● THE PROBLEM:
Exact reproduction of every record is required, and pictures are to be excluded.

● RECORDS FOR THE TASK:
────

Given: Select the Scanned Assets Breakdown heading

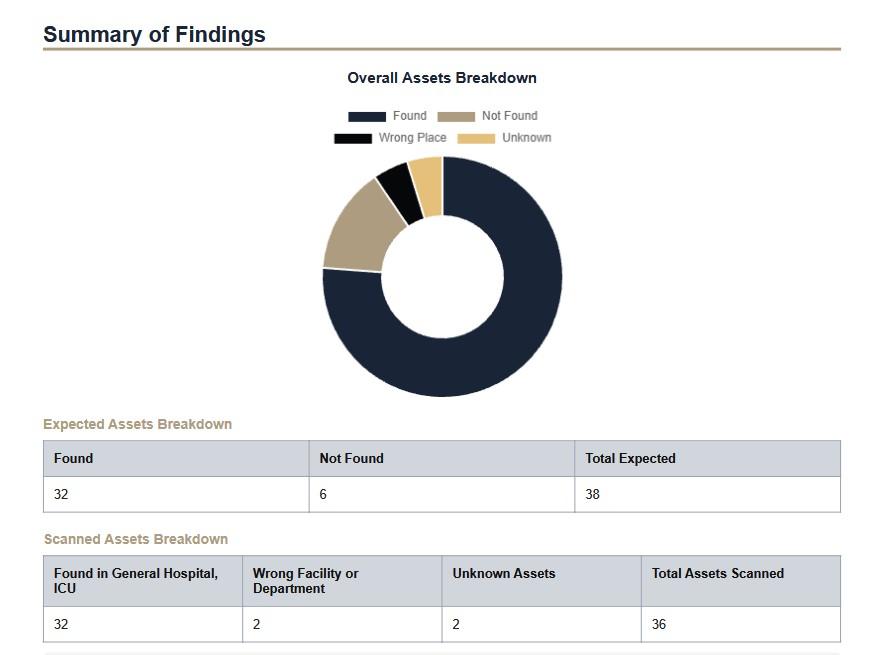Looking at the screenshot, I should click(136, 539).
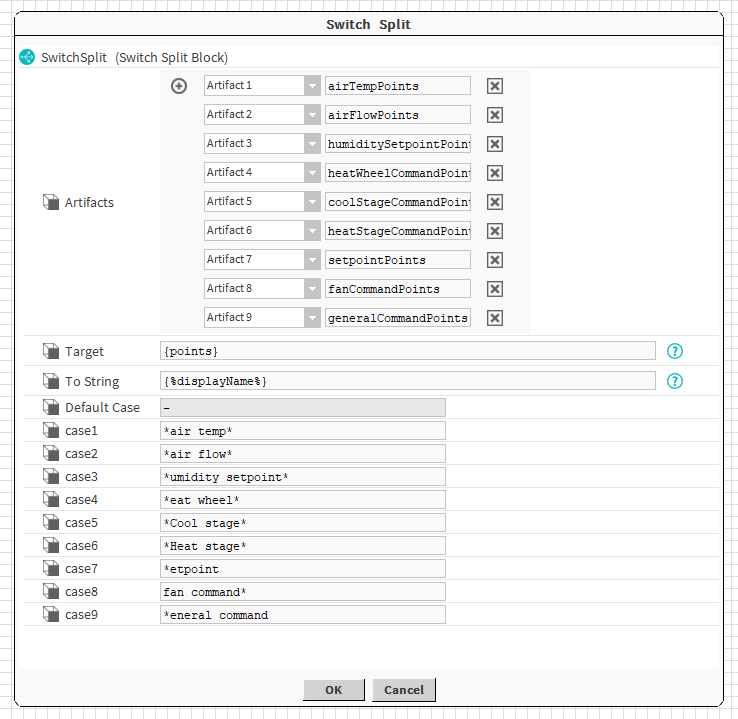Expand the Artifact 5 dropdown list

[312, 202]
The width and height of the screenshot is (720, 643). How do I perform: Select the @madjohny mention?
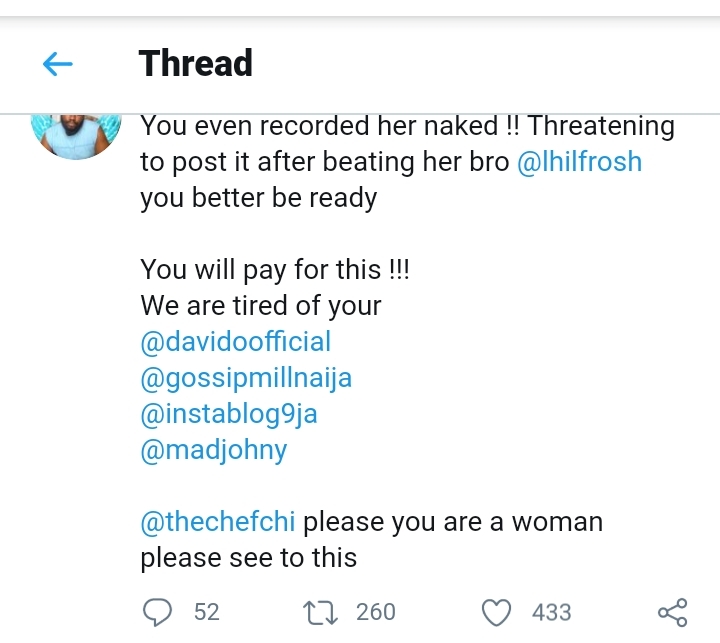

────

● ANSWER BOX:
Given: Select the Scanned Assets Breakdown heading

Looking at the screenshot, I should click(136, 539).
Expand the Artifact 5 dropdown list

[312, 202]
The width and height of the screenshot is (720, 643). How do I perform: Select the @madjohny mention?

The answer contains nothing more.